International football generally involves a compromise between necessity and invention, particularly when competitive matches are immediately followed by games that can turn into souped-up training sessions.
Managers like Guus Hiddink and Antonio Conte, serial winners at club level, are in no position to complain, but it is harder to get an international side to perform well when the warm-up game is the one that matters.
Both the Dutch and Italians had poor results on Saturday, both against relatively weak opposition.
Italy have a history of underperforming against Bulgaria, especially away from home. The Bulgarians themselves hit a new low four months ago in a 1-1 draw at home against Malta, but this is the third time running the Azzurri have dropped points in Sofia: More than a coincidence.
Embarrassing for Conte, who came into the manager’s job with huge expectations from the fans and the media, a bit like an Italian version of Martin O’Neill. The good news for Conte, however, was that his controversial new striker Eder delivered a crucial goal on his debut.
Born and brought up in Brazil, Eder is another example of the peculiar ways of Italian football. Players often have to wait years for their chance, and there is a lot of untapped potential in the lower divisions. Still, those who watched Eder in Serie C with Frosinone would not have bet on success in the top flight, let alone playing for his adopted country at the age of 28.
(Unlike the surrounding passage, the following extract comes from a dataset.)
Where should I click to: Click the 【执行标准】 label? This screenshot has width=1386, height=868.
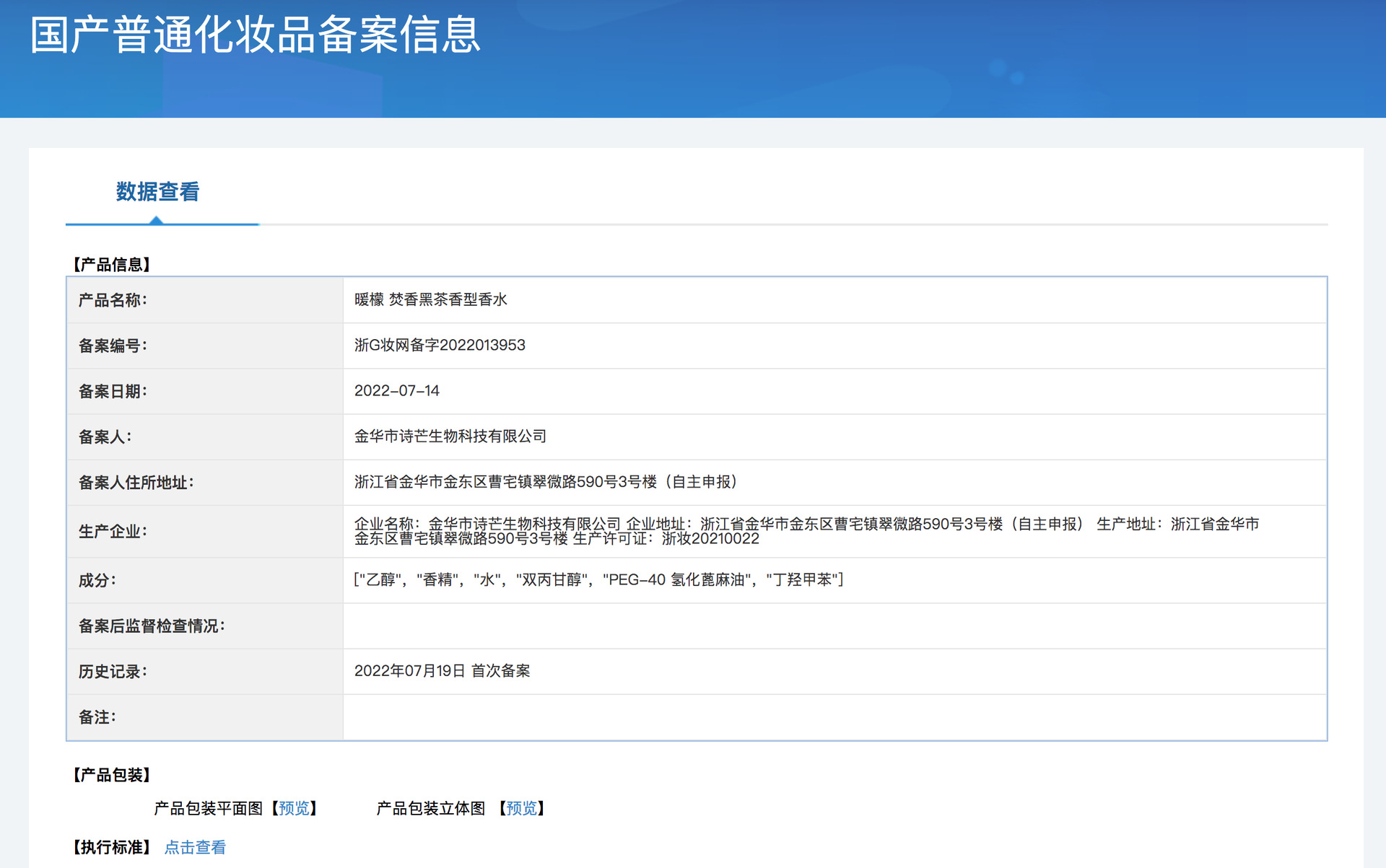click(111, 847)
Now he’s being talked of as a striker who can make the difference and Brazil may be regretting another fish that slipped away to a big rival, as with Diego Costa and Spain.
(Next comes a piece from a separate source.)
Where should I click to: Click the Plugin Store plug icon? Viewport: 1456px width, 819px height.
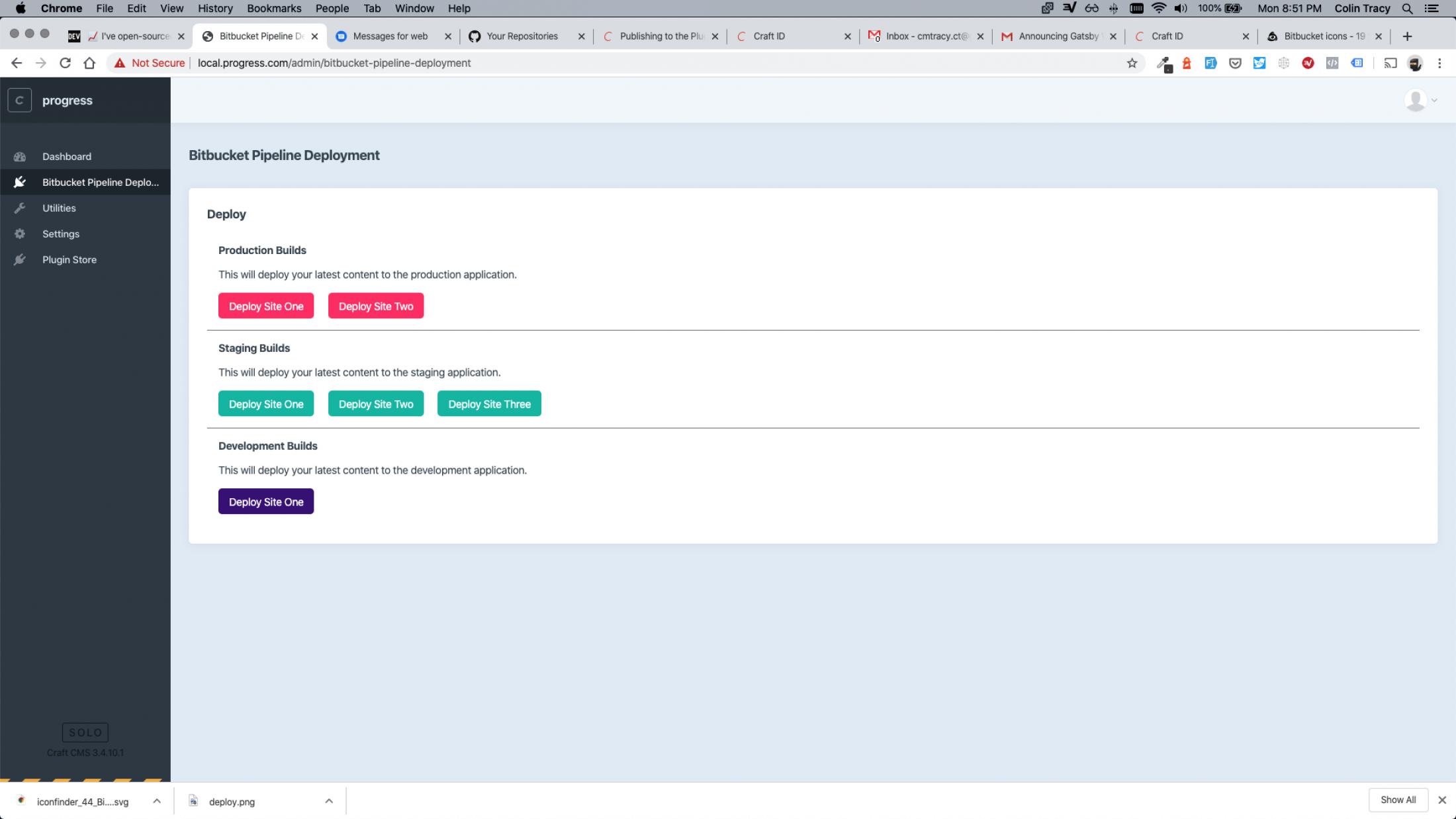pyautogui.click(x=20, y=259)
“He was on our list of elements to follow in Europe,” said Brazil manager Carlos Dunga after Eder saved Italy with his spectacular late equaliser. “But that’s globalisation: players now choose the offer they find most interesting.”
South American teams have always been vulnerable to the poaching of oriundi , as the Italians call them, players like Thiago Motta and Mauro Camoranesi, both of whom switched allegiance.
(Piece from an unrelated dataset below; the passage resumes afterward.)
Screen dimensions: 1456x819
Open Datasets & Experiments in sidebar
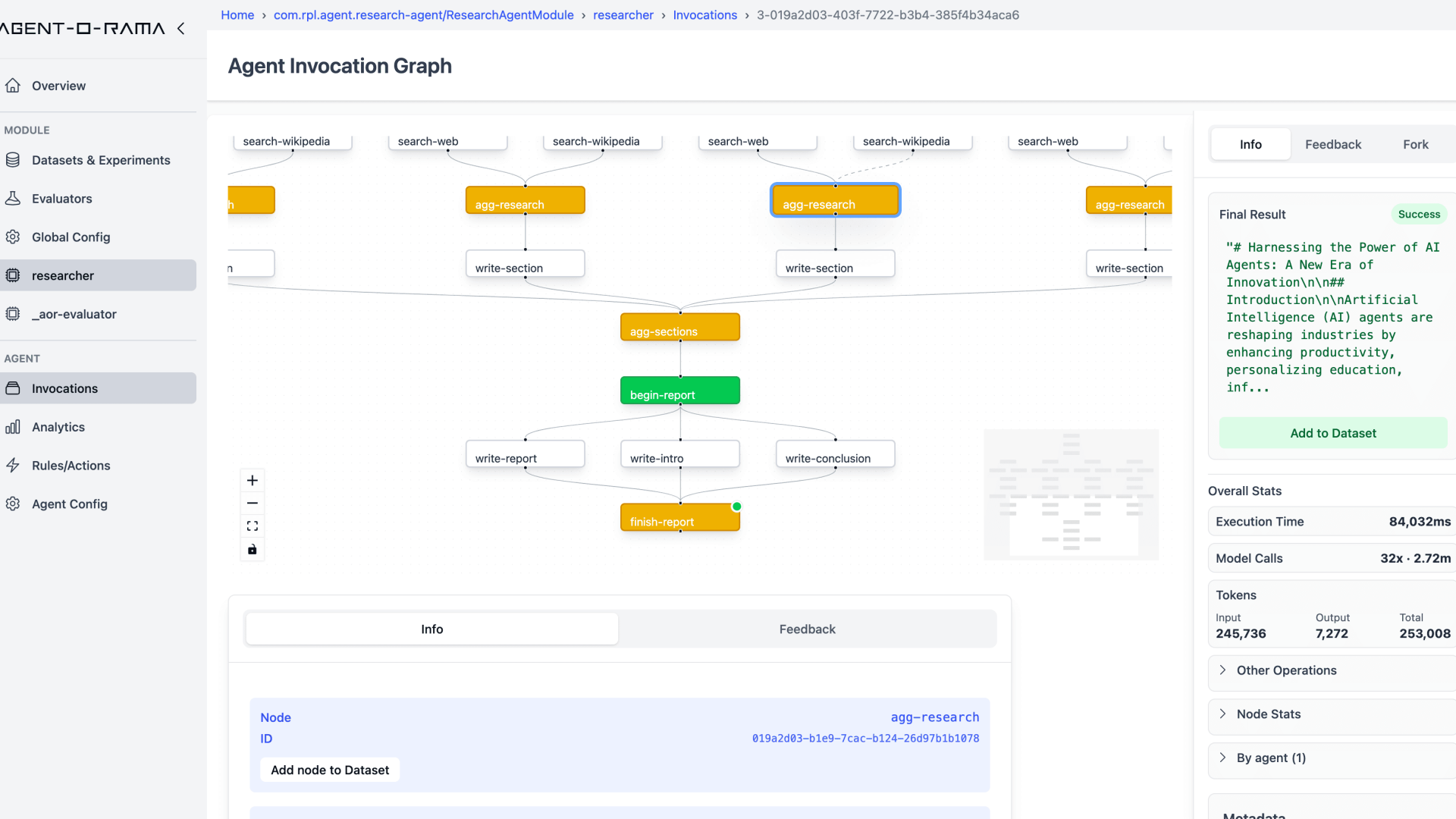click(101, 160)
Not that Dunga has much to complain about with another two wins under his belt.
Two friendlies, but only in name. Both France and Chile were at full strength and put their bodies on the line. After last summer’s humiliation, the Brazilians are now a very competitive side, full of aggression and pressing as well as flair and movement.
By contrast the Dutch decline is a real surprise. They were a revelation in the World Cup and might even have won it but for a shoot-out and a goalkeeper who had never saved a penalty in his career.
Since then their slide has been horrendous. They were without both Arjen Robben and Robin van Persie at the weekend, but having to rely on a stoppage-time goal to rescue a point at home against Turkey is a damaging blow to morale.
As in their shock defeat in Iceland last October, the Dutch seemed to lose their way in this match after missing chances. Against Iceland they had 70% of possession but only managed three shots on target. They had slightly less of the ball against Turkey and more shots, and they did have two attempts disallowed, but in the end it was only a deflection from a long-range shot that got them the draw.
Dutch fans have various explanations.
Some argue that Guus Hiddink is a poor manager, a view which finds some support in Russia, but not in Australia and South Korea. Some argue that Louis Van Gaal is a genius and that his tactics enabled the team to perform at their best. Some take the view that the Dutch weren’t as good as they looked and have now been found out.
The third position may have most to it. Van Gaal’s three-man defence looked a superb call against the Spanish tiki taka in the World Cup, but the Dutch were also at risk of being cut to ribbons.
Matches between the Netherlands and Spain are never dull, and there is a lot riding on tonight’s encounter in the Amsterdam Arena, even though it is nominally a friendly.